Work request 1 —
Translate this sentence from the article on the DHS privacy office into Spanish: "The release of the report has been postponed twice."
Work request 2 —
According to the article on the DHS privacy office, how many privacy impact assessments were approved and published between June 2004 and July 2006?

DHS privacy office steps up scrutiny of technology projects

The Homeland Security Department's Privacy Office has started scrutinizing information technology projects and research initiatives more intensely, according to the office's recently released report to Congress.

In an effort to establish privacy protections during initial planning and development of IT systems, Privacy Office officials have strengthened their working relationship with the department's chief information officer and officials in the Science and Technology Directorate, the report stated.

Hugo Teufel, the recently appointed DHS chief privacy officer, said the office is reviewing more than 500 threshold analyses, which determine whether a more formal privacy impact assessment should be performed for a given project. The office also is looking at 171 privacy impact assessments, which ensure that a project does not unnecessarily or unlawfully collect or store personally identifiable information.

For the fiscal 2006 and fiscal 2007 budget process, privacy officials reviewed nearly 100 IT budget submissions to the Office of Management and Budget and determined that 54 privacy impact assessments needed to be performed. Between June 2004 and July 2006, 44 such assessments were approved and published, according to the report.

The report also stated that the office has trained more than 500 federal employees in the privacy impact assessment process. Since DHS was created in March 2003, the department has published 28 new or revised public "system of records notices," which describe agency operations that involve the collection and use of personal information.

The report covered July 2004 to July 2006 and is 38 pages long. Privacy advocates have said it lacks detail and they still are waiting to see if Teufel, who previously served as the department's associate general counsel, will demonstrate a commitment to privacy.

In an interview Wednesday, Teufel said he sees the DHS office as a "vanguard for privacy in the 21st century." He said the report is substantially the work of his predecessors.

The release of the report has been postponed twice. A report covering activities from July 2004 to June 2005 was set to be published last year, but the resignation of the office's first chief, Nuala O'Connor Kelly, held up those plans.

Maureen Cooney, who succeeded O'Connor Kelly in an acting capacity, decided to merge the report with one covering the next period, but retired before the combined report was ready.

Input data —
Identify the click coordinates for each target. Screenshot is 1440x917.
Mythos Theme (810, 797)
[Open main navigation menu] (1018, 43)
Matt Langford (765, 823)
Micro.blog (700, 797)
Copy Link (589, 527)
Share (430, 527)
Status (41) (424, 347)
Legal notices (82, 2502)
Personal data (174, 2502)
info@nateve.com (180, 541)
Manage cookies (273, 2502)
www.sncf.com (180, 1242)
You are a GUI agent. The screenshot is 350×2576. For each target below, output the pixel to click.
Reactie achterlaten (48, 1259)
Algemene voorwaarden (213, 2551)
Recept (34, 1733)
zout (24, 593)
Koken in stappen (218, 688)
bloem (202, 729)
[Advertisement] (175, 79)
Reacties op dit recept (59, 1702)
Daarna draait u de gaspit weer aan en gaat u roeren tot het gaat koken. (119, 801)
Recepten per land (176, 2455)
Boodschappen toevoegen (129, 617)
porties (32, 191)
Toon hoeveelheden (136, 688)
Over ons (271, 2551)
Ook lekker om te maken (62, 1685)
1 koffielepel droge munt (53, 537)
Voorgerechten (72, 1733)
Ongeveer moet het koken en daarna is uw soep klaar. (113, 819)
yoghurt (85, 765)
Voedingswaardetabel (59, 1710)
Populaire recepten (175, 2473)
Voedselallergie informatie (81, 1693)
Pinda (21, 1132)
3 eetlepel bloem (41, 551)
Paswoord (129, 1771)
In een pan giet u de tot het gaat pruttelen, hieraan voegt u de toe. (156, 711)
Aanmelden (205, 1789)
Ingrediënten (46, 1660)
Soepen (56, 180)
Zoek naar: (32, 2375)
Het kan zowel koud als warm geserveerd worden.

Answer 1 —
La publicación del informe se ha aplazado dos veces.

Answer 2 —
44 privacy impact assessments were approved and published.